[Exercise goal]:
Tell how many lines in the data below include the word "Madrid". The answer is the number only.

[Task inputs]:

----------------

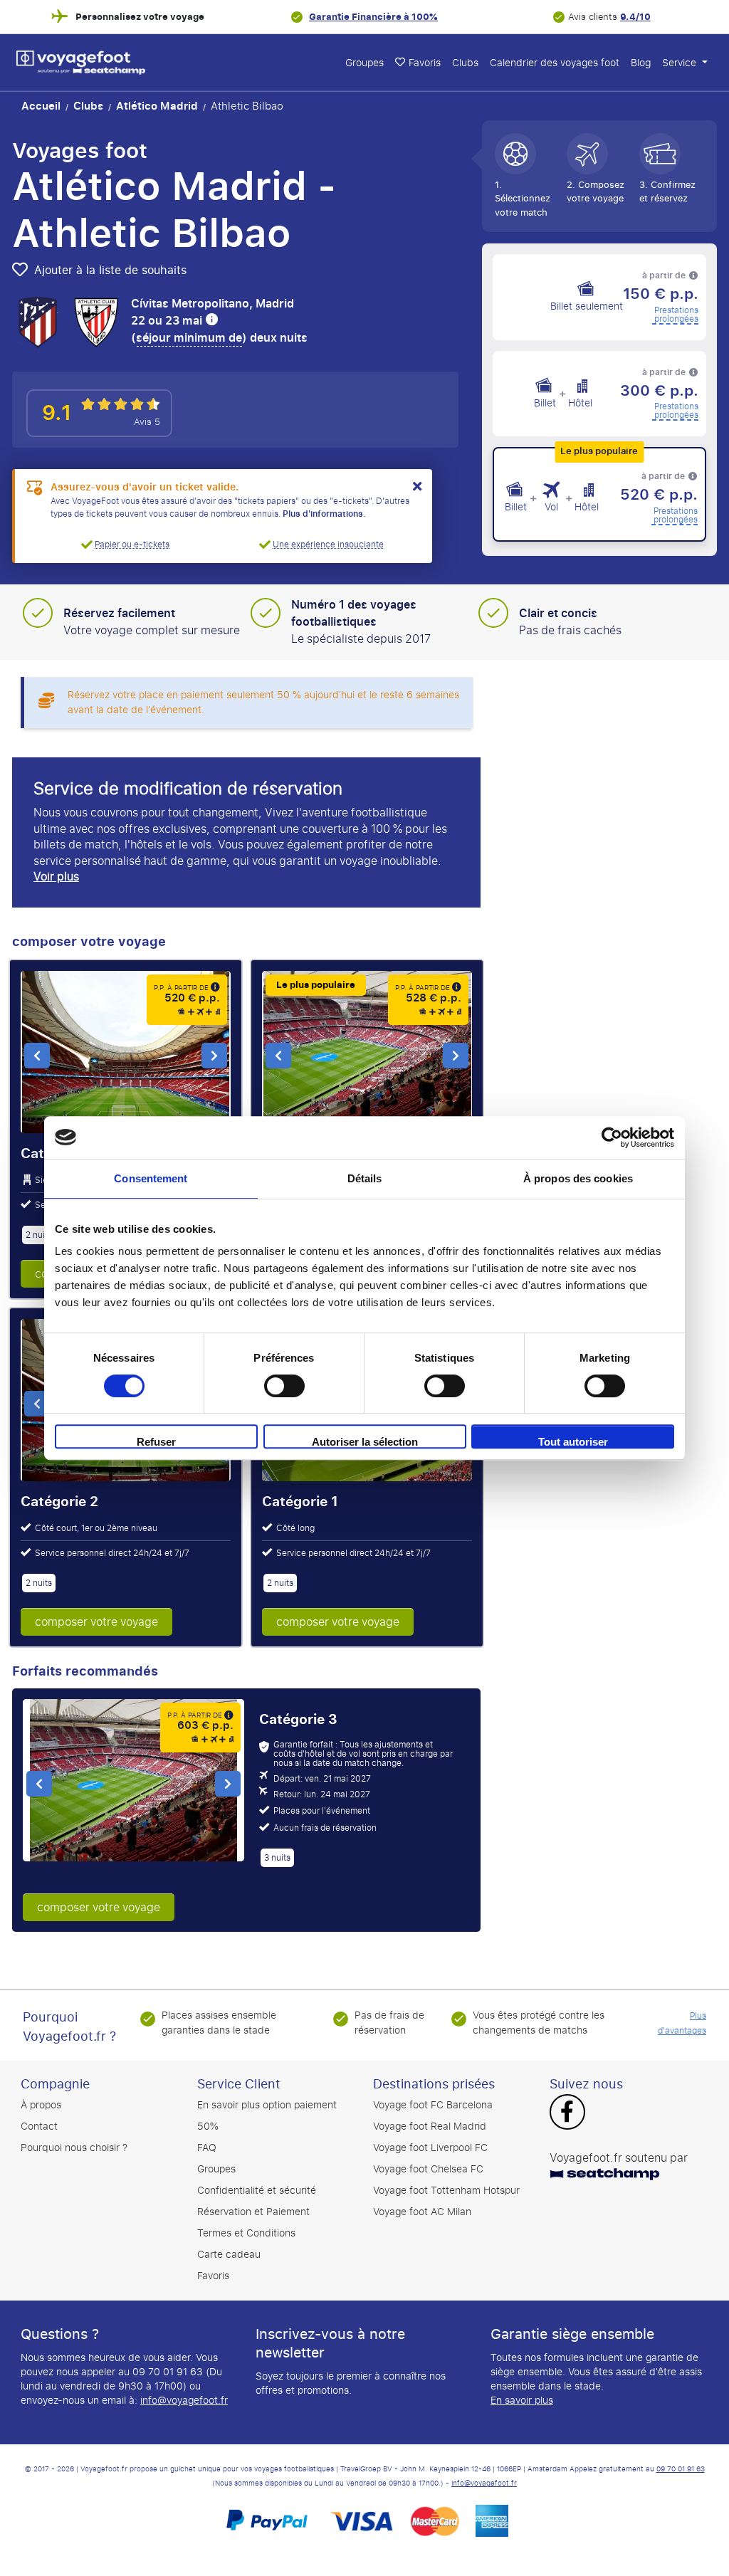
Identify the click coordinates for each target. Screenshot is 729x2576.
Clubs (465, 63)
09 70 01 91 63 (680, 2469)
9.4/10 (635, 17)
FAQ (206, 2148)
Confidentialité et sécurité (256, 2190)
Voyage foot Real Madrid (429, 2126)
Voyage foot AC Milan (422, 2212)
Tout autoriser (573, 1442)
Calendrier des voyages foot (554, 63)
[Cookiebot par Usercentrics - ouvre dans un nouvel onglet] (612, 1137)
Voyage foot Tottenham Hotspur (446, 2190)
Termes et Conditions (246, 2233)
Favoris (425, 63)
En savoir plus (522, 2400)
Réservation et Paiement (253, 2212)
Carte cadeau (229, 2255)
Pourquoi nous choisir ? (74, 2148)
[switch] (284, 1385)
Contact (39, 2126)
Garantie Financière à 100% (373, 17)
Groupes (364, 63)
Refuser (156, 1442)
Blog (641, 63)
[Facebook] (567, 2113)
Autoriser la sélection (365, 1442)
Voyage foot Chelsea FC (428, 2169)
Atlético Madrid (157, 106)
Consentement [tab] (150, 1178)
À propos (41, 2105)
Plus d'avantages (682, 2023)
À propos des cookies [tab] (578, 1178)
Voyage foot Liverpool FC (430, 2148)
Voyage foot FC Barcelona (433, 2105)
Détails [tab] (364, 1178)
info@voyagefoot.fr (184, 2400)
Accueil (41, 106)
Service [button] (680, 63)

----------------

[Result of the exercise]:
2